E poi sì, meno male che ci sono anche i problemi quelli devastanti.
Il terremoto che in 45 secondi cancella, senza preavviso, tutto quello che possiedi e quasi tutti quelli a cui vuoi bene, lasciandoti solo e senza nulla.
Le persone, magari anche fidate, che ti fanno talmente tanto male, magari per un proprio tornaconto, da lasciarti ferite che cambiano la tua vita per sempre, e senza che tu possa avere giustizia.
Oppure quella TAC fatta perché ti ronzavano le orecchie, che a ciel sereno ti dice che non farai in tempo a vedere i tuoi figli laurearsi, ma forse non li vedrai nemmeno fare la prima Comunione.
Ovviamente a nessuno piace soffrire, e chi va in giro a dire che è sbagliato cercare di star bene è generalmente un frustrato che cerca di legittimare il suo disimpegno con la vita.
Però.
Però ci sono due modi di guardare le cose brutte che inevitabilmente accadono.
Il primo modo è quello che ci viene immediatamente istintivo: dobbiamo fare di tutto perché la vita sia il più possibile “a posto”, minimizzando il rischio che accadano intoppi. In questa visione i problemi sono da censurare, risolvendoli il prima possibile. Infatti non ne parliamo, li evitiamo con la vergogna che si riserva alle proprie debolezze.
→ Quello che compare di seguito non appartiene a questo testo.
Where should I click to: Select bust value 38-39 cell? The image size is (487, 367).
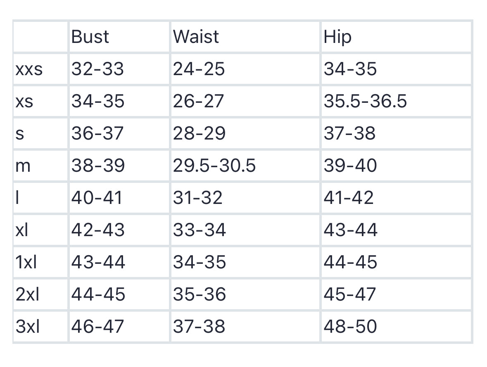click(x=98, y=166)

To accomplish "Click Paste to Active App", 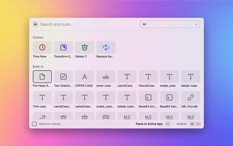I will 149,124.
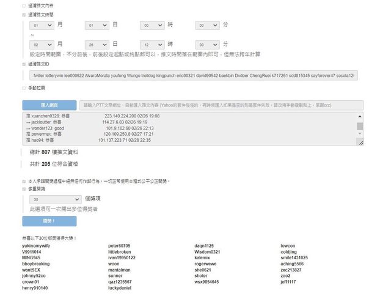Expand the end minute dropdown in second row
This screenshot has width=391, height=296.
(207, 45)
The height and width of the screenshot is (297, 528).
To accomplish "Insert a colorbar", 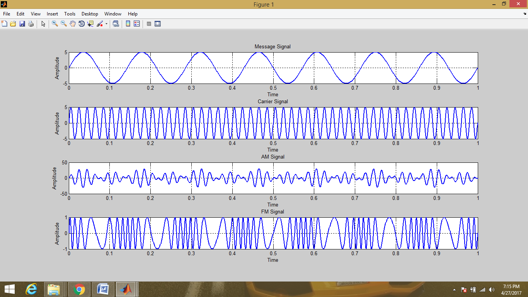I will click(x=128, y=24).
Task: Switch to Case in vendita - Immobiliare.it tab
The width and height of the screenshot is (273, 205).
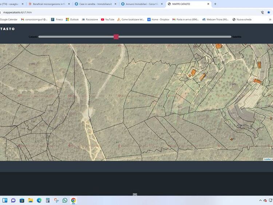Action: coord(95,4)
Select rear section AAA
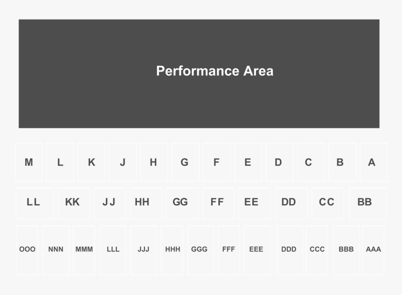Image resolution: width=402 pixels, height=295 pixels. pyautogui.click(x=373, y=249)
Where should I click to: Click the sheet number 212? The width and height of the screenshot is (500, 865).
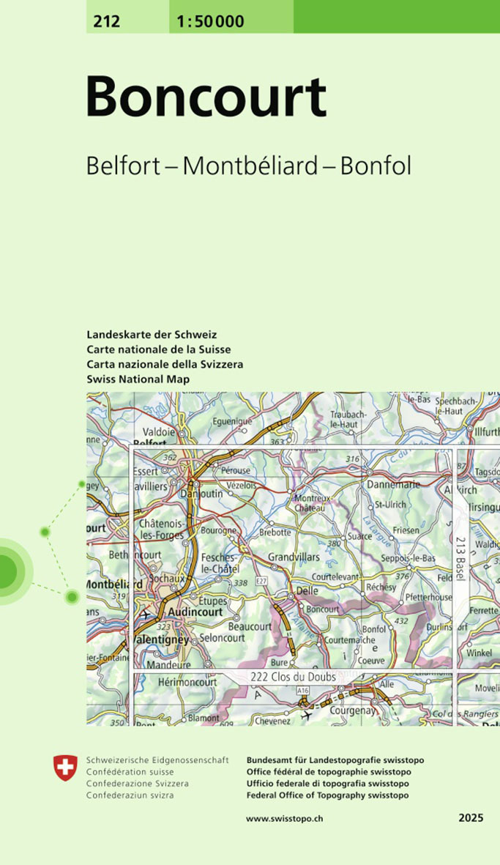(107, 21)
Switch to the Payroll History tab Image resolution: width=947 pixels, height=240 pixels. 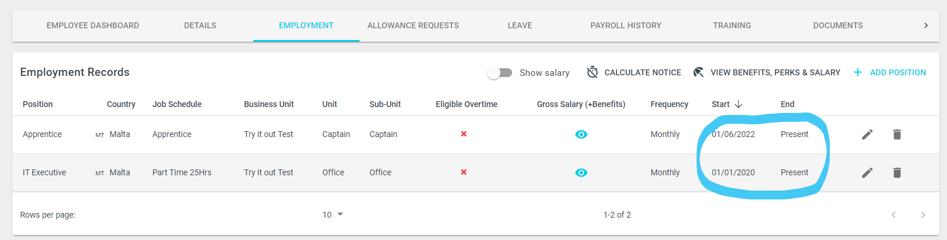(x=626, y=26)
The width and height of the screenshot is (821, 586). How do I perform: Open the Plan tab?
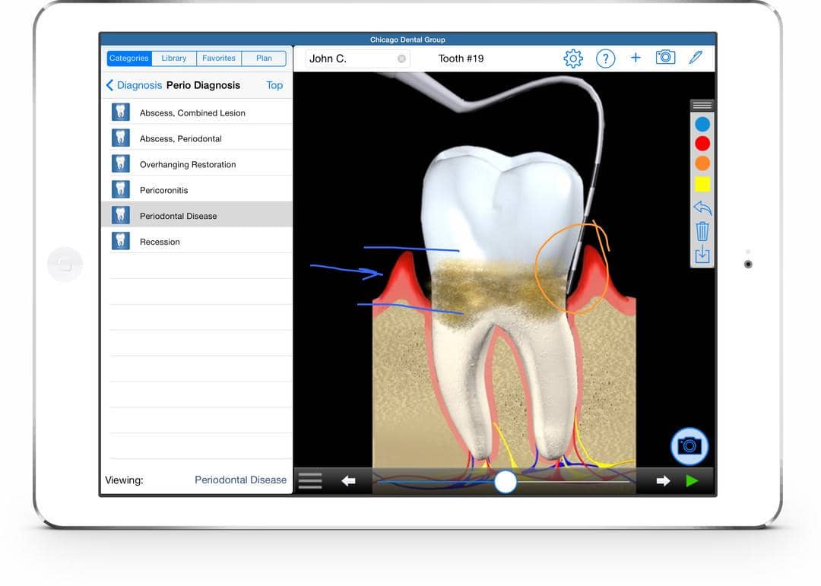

Il secondo modo, che richiede allenamento e non è adatto ai fifoni, è invece quello di chi ha capito che cercare di tenere “a posto” la vita è una stolta illusione. E a poco a poco smette di tenere quest’unico irrealizzabile obiettivo come faro delle proprie scelte, e si rende conto che la personale realizzazione di ciascuno di noi non dipende dal fatto che le cose vadano bene.
La vita a posto non esiste, è una truffa. Punto. Fine.
E sapete perché? Perché la vita non è lo scopo della vita. Non siamo qui per vivere nel modo più sereno e tranquillo possibile: siamo qui per realizzare pienamente noi stessi indipendentemente dalle condizioni al contorno.
Puntare sulla vita “a posto” è un po’ come prendere un treno e preoccuparsi degli allestimenti interni invece che della DESTINAZIONE
La destinazione. Il fine della vita. I nostri Santi Patroni avevano molto chiaro questo. Li immagino che ci suggeriscano: Dio è lì, e ci sta dando quello che ci serve. Ci sta ricordando a Chi stiamo veramente attaccando la vita! Che direzione e destinazione sta prendendo la nostra vita.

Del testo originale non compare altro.